Ultrafast Plasmon-mediated Superradiance from Vertically Standing Molecules in Metallic Nanocavities

TL;DR

This paper demonstrates the potential for ultrafast plasmon-mediated superradiance in molecules positioned inside gold nanocavities, revealing new ways to study collective quantum effects at the nanoscale.

Contribution

It proposes a novel system with vertically standing molecules in nanocavities that enables observation of ultrafast superradiant pulses, overcoming previous experimental and theoretical limitations.

Findings

Ultrafast superradiant pulses can be achieved within picoseconds.

Coherent coupling via short-range plasmons cancels direct dipole interactions.
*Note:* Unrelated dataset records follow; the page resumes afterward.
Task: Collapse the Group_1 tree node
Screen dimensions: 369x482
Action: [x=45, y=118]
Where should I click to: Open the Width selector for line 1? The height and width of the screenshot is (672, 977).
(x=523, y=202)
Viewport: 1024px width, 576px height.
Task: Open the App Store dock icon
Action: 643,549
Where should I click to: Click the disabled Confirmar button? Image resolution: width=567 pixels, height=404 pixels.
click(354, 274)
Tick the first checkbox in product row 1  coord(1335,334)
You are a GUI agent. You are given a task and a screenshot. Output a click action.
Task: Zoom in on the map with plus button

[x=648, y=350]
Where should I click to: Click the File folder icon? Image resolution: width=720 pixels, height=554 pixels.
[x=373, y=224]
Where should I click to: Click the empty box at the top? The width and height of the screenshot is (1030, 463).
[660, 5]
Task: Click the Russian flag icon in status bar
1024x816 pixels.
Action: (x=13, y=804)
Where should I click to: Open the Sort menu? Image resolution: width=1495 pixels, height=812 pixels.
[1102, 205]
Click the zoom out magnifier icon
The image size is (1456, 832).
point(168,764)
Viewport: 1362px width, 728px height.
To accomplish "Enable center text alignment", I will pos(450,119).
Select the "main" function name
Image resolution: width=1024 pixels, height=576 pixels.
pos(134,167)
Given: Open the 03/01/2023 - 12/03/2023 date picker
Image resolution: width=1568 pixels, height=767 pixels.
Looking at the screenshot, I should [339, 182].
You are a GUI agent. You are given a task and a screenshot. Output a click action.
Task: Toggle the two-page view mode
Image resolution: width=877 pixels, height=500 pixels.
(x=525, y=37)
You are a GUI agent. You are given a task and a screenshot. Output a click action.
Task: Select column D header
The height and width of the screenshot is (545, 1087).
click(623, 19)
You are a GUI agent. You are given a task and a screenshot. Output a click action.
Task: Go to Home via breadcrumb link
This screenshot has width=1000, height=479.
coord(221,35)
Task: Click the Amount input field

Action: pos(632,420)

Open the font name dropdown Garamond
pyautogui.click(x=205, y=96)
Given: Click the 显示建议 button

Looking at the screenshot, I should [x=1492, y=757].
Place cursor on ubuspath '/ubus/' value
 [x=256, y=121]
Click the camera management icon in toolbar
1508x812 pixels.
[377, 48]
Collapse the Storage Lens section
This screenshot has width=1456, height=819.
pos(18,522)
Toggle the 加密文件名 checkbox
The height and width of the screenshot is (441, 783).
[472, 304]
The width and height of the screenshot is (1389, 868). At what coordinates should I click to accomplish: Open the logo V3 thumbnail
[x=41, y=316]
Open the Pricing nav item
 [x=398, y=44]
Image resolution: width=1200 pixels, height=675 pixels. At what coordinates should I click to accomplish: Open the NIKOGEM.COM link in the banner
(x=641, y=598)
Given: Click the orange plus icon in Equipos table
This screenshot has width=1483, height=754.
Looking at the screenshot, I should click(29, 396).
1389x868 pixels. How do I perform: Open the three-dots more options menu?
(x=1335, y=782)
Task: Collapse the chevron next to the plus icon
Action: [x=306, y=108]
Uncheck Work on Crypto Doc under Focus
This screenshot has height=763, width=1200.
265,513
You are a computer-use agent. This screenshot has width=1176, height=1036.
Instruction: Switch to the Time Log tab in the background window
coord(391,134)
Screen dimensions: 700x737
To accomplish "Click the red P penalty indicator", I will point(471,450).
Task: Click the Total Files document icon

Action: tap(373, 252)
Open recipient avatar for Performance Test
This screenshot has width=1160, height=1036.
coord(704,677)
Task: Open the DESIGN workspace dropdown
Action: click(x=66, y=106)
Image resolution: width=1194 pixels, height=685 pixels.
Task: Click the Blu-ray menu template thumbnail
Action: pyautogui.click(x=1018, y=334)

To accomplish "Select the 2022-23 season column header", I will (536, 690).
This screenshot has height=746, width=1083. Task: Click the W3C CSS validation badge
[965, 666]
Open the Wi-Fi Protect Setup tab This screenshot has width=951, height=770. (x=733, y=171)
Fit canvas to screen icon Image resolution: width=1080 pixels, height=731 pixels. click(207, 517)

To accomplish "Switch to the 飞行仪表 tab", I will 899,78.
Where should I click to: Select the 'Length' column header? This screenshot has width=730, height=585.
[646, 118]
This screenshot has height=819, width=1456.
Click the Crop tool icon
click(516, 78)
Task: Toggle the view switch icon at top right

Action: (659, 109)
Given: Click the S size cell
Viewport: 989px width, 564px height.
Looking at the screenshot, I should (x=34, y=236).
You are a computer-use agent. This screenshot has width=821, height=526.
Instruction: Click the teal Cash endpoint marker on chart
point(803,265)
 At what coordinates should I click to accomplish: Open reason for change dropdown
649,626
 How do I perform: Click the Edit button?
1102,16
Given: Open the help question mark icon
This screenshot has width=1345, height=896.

Dissipative coupling via gap plasmons dominates the superradiance process.

Abstract

Plasmon-mediated superradiance for molecules around metallic nanospheres was proposed ten years ago. However, its demonstration has not been achieved yet due to the experimental difficulty of positioning molecules, and the theoretical limitation to the enhanced collective rate of low excited molecules. In this Letter, we propose that the ultrafast plasmon-mediated superradiant pulses can be observed with strongly excited methylene blue molecules standing vertically inside gold nanoparticle-on-mirror nanocavities. Our simulations indicate that in this system the molecules could interact with each other via plasmon- and free-space mediated coherent and dissipative coupling. More importantly, the coherent coupling mediated by short-ranged propagating surface plasmons cancel largely the direct dipole-dipole coupling mediated by the free-space field, and the dominated dissipative coupling mediated by relatively long-ranged gap plasmons enables the ultrafast superradiant pulses within picosecond scale. Our study opens up the possibility of studying the rich superradiant effects from the quantum emitters in a sub-wavelength volumn by engineering the plasmonic environments.